―――・・・ぁ・・・もしかして、ここはナーダのお部屋?

ユリアが慌ててドアを閉めようとすると、いつの間にかナーダが横に立っていた。

驚いて、ビクッと体が震えてしまう。


「あ・・・ごめんなさい。鍵がかかってなかったものだから―――ここはナーダのお部屋ですか?」


自分よりも背の高いナーダにじろっと睨まれて見下ろされると、とても怖い。

もしかして、勝手に開けたから怒ってるのかしら。



「鍵が・・・?違います。ここは別のメイドの部屋です。私の部屋はこの隣ですから」


そう言いながら部屋の中を覗いて、中を調べるようにキョロキョロと瞳を動かした。

その様子がいつもの冷静なナーダと違って、何か慌てているように見えるのは気のせいかしら。



「ユリア様、何かご覧になりましたか?」

「いいえ・・・何も。ペットの白い鳥を見ただけで・・・。あの、ナーダ。ここには今誰もいないんですか?ずっと歩いて来たけど、誰にも会わなかったわ」


「・・・そんなことは御座いません。今の時間は―――皆それぞれの仕事をしていますので、屋敷内にいないのはそのせいでしょう。ユリア様、出来れば、勝手に部屋の中を見ることはお辞めください。何が見えるとも分かりませんので―――」


「えぇ、そうよね。勝手に開けて中を見て、このお部屋の方に失礼なことをしてしまったわ。ごめんなさい」


「いえ、そういうことではなくてですね・・・あの―――」


「え・・・?」



ナーダは困ったように瞳を伏せ、何か言い淀んでいる。

そして何かを小声で呟いた後、ユリアを真っ直ぐに見つめた。



「いえ、なんでも御座いません―――ユリア様、綺麗な花はお好きですか。

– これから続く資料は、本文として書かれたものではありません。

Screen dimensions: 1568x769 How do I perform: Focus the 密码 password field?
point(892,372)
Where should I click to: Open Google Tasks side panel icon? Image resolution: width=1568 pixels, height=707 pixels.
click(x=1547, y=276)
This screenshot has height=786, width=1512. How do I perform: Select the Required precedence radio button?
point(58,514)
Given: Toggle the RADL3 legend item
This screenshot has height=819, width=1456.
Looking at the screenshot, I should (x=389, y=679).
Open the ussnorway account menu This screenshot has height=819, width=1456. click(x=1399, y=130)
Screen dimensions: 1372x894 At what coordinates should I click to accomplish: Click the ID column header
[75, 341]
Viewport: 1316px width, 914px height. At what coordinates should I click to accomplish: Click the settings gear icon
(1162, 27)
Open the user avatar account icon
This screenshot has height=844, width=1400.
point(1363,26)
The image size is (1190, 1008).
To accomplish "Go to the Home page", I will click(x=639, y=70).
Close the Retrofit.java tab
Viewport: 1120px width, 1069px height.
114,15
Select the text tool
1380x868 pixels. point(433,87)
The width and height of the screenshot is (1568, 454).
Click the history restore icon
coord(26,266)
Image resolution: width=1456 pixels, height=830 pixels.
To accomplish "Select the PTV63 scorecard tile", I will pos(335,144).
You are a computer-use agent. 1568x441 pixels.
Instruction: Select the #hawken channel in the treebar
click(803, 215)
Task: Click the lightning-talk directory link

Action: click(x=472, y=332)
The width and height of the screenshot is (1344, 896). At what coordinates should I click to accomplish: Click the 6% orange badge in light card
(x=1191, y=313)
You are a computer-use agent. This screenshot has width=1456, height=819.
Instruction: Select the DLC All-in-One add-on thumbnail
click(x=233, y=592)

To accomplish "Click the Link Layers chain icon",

今の時間は庭に出られると、庭師が居ります。あの者は、庭を褒めると大変喜びます。あちらに玄関が御座いますので、外に行かれてみてはどうですか」


「えぇ、分かったわ。実はテラスから見えた庭がとっても気になっていたの。行ってくるわ」


ユリアは、曖昧に口を歪めているナーダにニッコリと微笑み、教えて貰った玄関へと急いだ。



背後では、ナーダがホッとため息をついて、まだ開かれたままだった部屋のドアを、静かにそっと閉めていた。